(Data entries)
....................
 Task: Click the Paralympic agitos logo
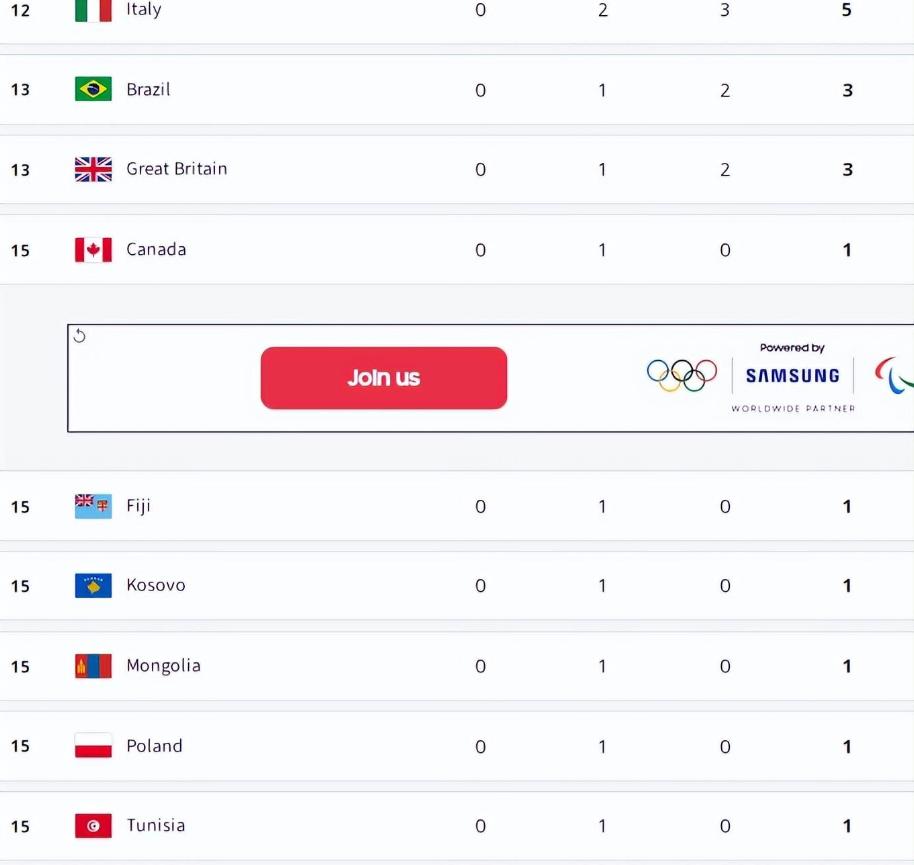pyautogui.click(x=894, y=376)
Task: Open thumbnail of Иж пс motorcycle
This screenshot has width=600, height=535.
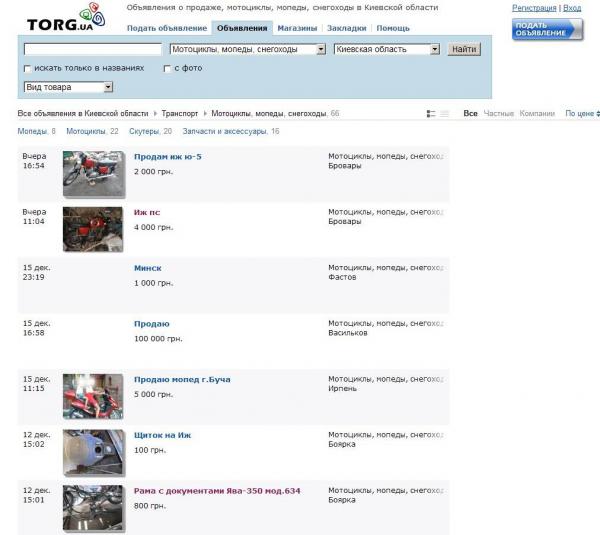Action: [92, 228]
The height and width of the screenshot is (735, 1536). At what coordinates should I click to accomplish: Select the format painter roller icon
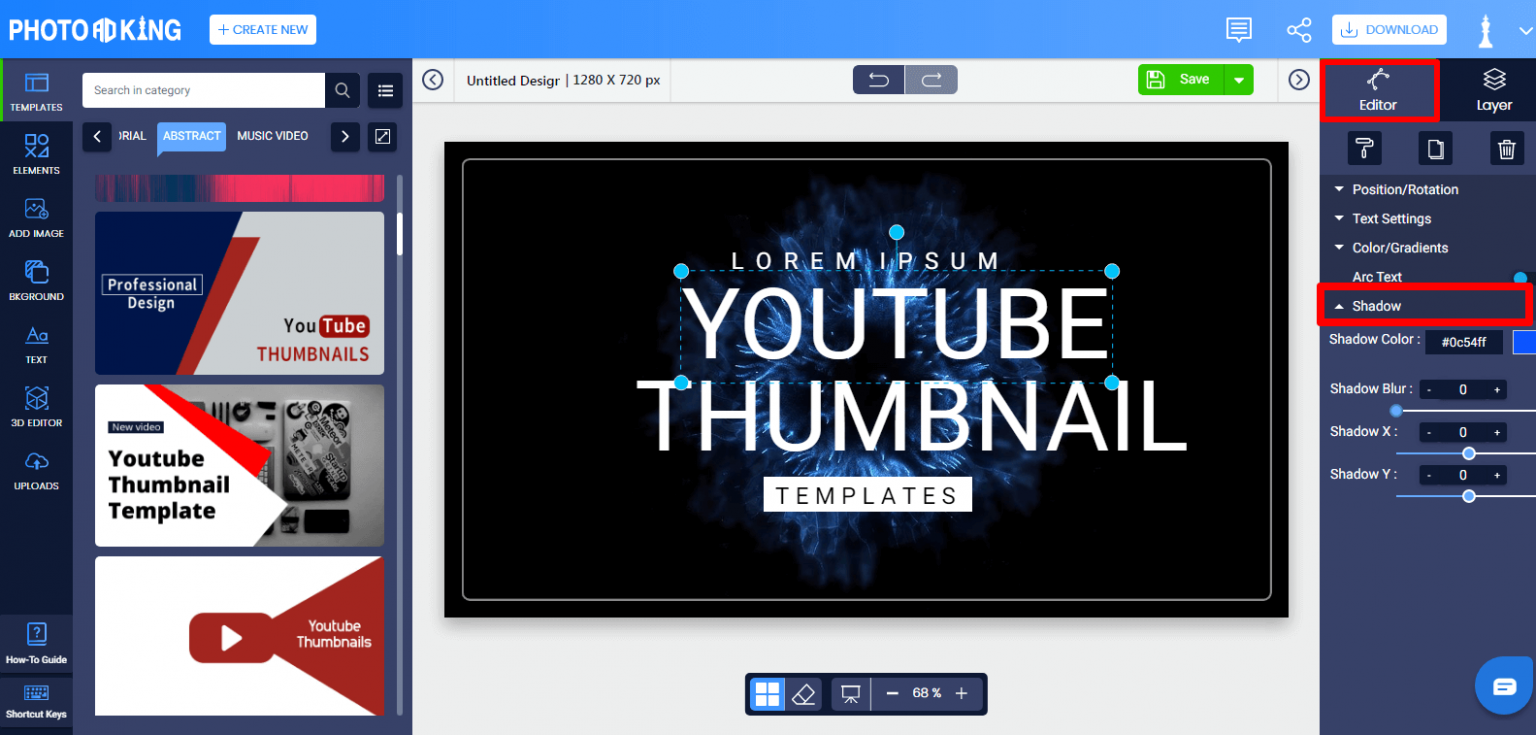[1364, 148]
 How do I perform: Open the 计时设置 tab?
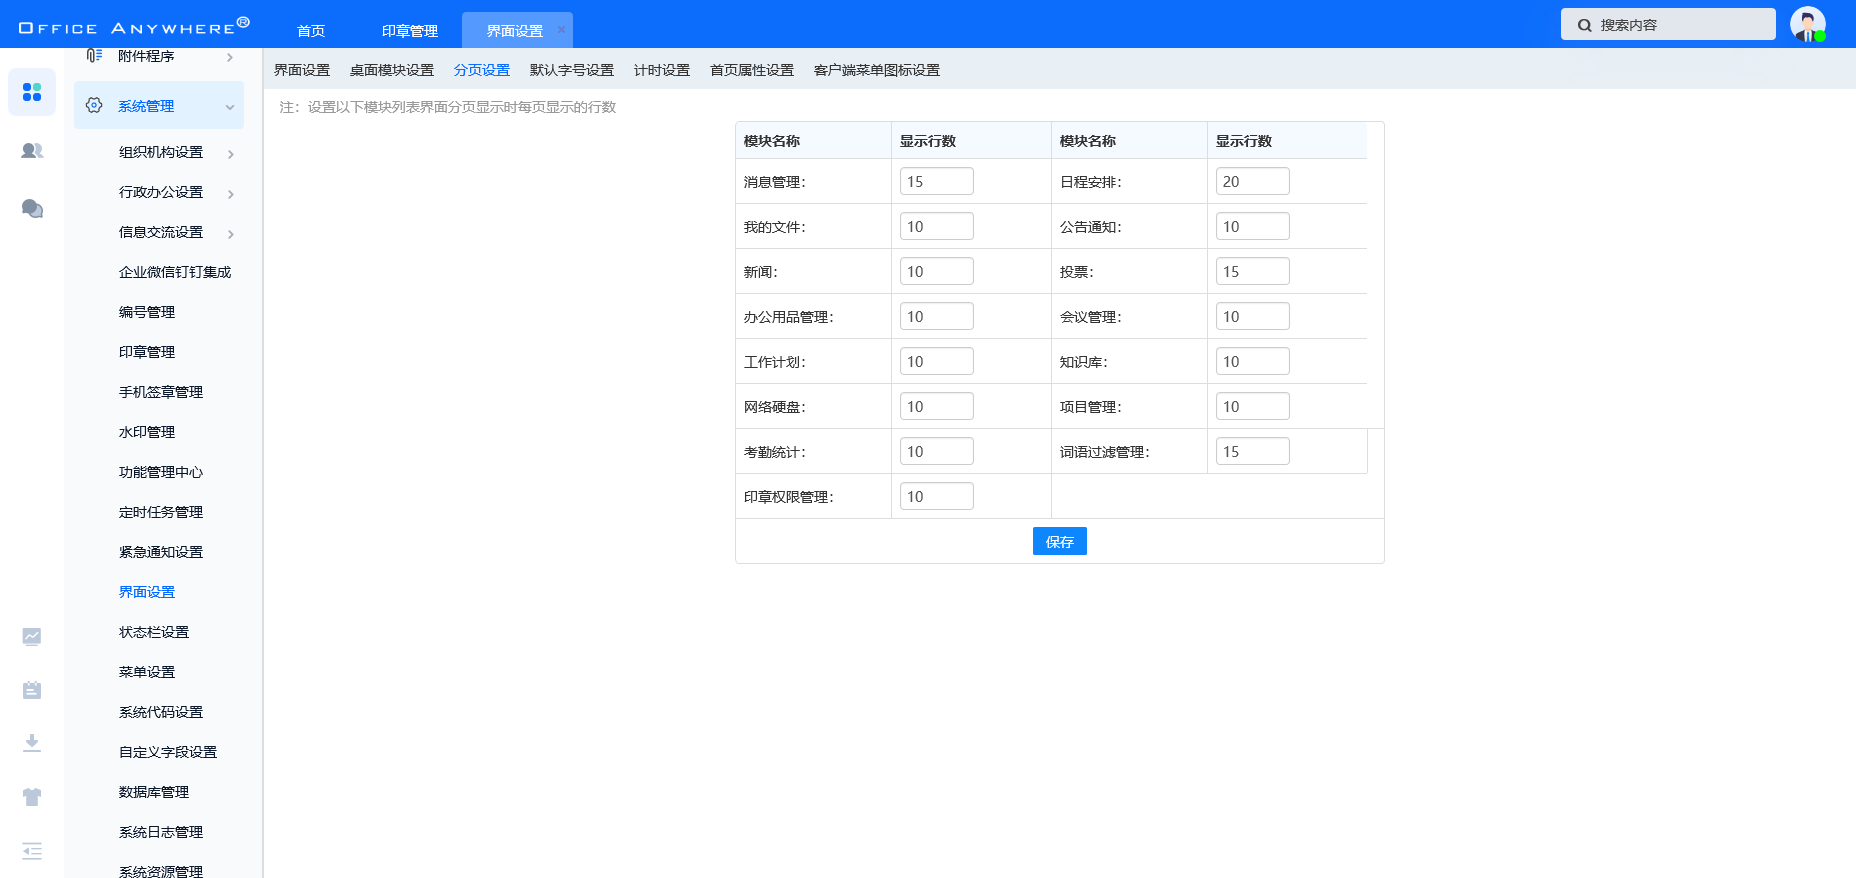(662, 70)
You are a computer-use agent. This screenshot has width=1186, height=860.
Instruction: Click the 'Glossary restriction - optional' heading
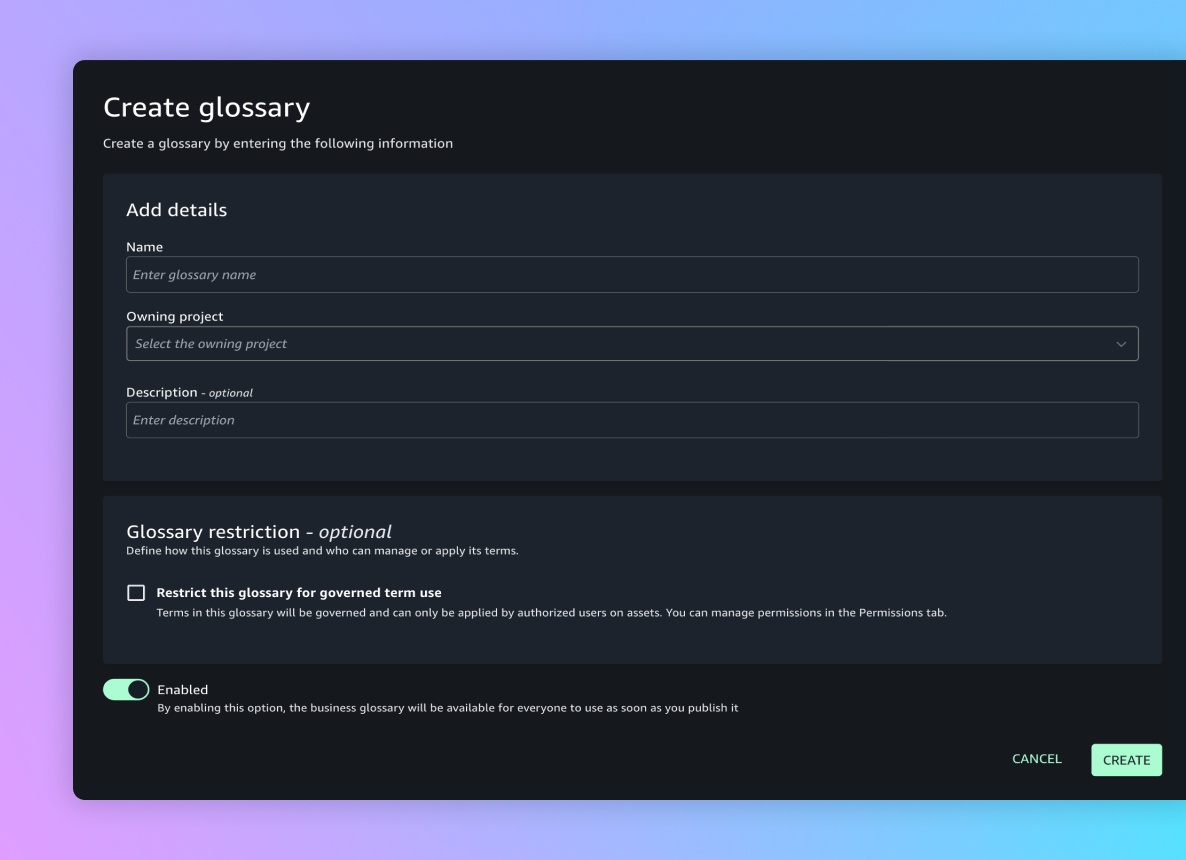pos(259,532)
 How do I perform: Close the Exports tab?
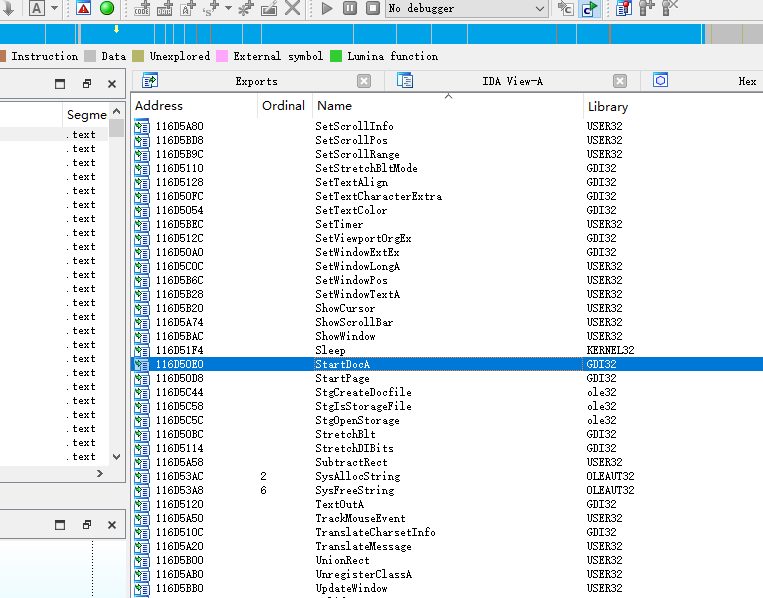pos(364,82)
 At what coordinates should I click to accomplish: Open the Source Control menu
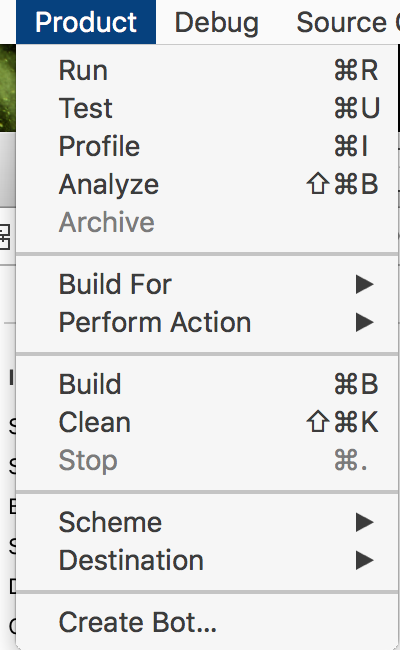pos(347,22)
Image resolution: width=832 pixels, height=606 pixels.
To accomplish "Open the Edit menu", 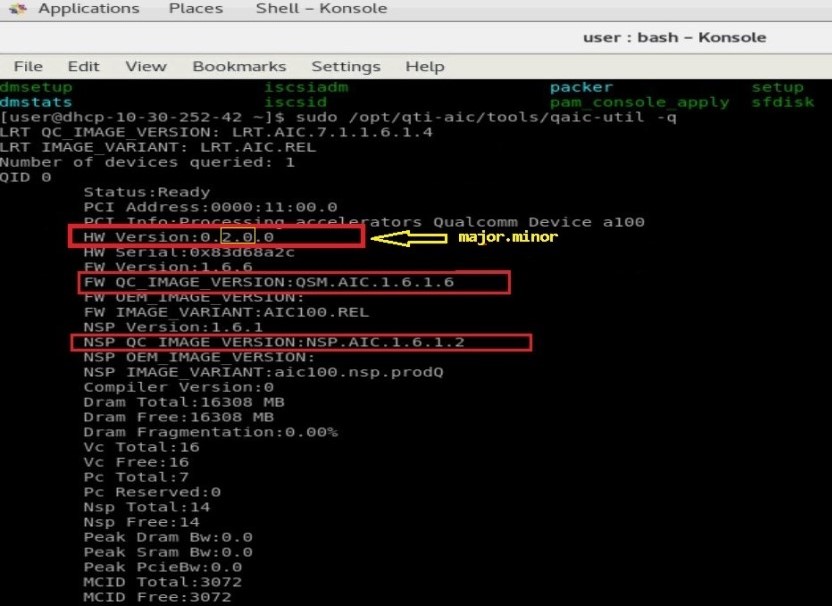I will point(84,66).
....................
Rewrite the items from the line that contains "How do I perform: Open the 计时设置 tab?" down to the line that contains "pos(347,22)", renaming "tab" to "panel" and changing nothing else. Leave the pictures out of your answer.

_Finished exercise_:
 How do I perform: Open the 计时设置 panel?
(662, 70)
You are a computer-use agent. This screenshot has width=1186, height=860.
Instruction: Click the 'Glossary restriction - optional' heading
pos(259,532)
 How do I perform: Close the Exports panel?
pos(364,82)
 At what coordinates should I click to accomplish: Open the Source Control menu
pos(347,22)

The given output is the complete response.